◆ AIM OF THE EXERCISE:
Scan the entries that follow and copy out every line containing "computer".
═════ LISTED ENTRIES ═════
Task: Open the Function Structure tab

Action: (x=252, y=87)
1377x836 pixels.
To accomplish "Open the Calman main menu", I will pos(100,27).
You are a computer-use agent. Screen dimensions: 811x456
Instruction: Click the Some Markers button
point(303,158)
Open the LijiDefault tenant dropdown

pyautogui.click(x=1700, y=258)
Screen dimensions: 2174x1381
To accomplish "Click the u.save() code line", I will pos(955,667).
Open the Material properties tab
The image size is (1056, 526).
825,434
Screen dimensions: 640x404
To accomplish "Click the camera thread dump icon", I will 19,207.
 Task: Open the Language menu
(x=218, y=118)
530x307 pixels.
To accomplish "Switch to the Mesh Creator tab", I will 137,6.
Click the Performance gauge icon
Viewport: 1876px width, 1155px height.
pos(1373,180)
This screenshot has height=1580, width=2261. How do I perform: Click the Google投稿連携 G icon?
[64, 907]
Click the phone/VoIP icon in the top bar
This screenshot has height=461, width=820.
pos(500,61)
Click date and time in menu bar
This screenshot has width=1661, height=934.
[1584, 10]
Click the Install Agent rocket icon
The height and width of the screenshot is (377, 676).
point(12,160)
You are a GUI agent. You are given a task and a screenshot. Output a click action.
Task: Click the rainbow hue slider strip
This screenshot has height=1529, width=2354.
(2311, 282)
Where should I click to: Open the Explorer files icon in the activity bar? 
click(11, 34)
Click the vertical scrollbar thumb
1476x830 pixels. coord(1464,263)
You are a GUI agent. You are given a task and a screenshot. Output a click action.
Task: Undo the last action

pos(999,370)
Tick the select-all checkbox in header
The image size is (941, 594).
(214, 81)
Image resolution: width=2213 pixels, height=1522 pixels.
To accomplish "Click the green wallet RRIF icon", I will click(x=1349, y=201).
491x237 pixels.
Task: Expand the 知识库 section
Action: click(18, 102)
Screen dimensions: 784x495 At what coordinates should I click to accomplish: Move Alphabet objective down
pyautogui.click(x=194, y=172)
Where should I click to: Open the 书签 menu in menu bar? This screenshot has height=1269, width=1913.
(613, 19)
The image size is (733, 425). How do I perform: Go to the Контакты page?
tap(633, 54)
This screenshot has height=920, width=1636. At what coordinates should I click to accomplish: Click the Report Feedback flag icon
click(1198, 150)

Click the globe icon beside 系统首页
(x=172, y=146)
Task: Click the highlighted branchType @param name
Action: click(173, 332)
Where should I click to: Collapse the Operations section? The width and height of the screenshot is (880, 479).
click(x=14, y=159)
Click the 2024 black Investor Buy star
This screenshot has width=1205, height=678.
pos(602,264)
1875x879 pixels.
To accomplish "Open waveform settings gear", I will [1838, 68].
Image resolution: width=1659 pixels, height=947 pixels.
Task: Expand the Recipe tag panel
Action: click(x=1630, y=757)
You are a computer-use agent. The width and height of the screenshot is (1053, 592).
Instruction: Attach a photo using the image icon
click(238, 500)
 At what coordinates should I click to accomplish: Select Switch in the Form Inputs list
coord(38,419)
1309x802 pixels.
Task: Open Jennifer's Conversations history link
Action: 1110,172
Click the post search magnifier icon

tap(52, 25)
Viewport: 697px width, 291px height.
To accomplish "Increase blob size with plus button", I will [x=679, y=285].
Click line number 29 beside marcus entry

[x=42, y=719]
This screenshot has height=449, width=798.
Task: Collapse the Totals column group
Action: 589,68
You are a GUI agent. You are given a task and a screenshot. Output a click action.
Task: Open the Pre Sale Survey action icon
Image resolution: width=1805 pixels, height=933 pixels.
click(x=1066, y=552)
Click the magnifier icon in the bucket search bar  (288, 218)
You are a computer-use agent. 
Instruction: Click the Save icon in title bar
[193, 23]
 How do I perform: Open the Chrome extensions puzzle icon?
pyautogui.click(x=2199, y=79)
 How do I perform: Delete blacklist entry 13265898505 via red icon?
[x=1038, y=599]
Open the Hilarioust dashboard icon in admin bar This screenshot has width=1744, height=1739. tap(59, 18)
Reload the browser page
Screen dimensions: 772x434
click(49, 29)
═════
◆ FINAL ANSWER:
You are a computer-use agent. Screen dimensions: 811x456
You are a computer-use agent. The width and height of the screenshot is (1053, 592).
You are a computer-use agent. 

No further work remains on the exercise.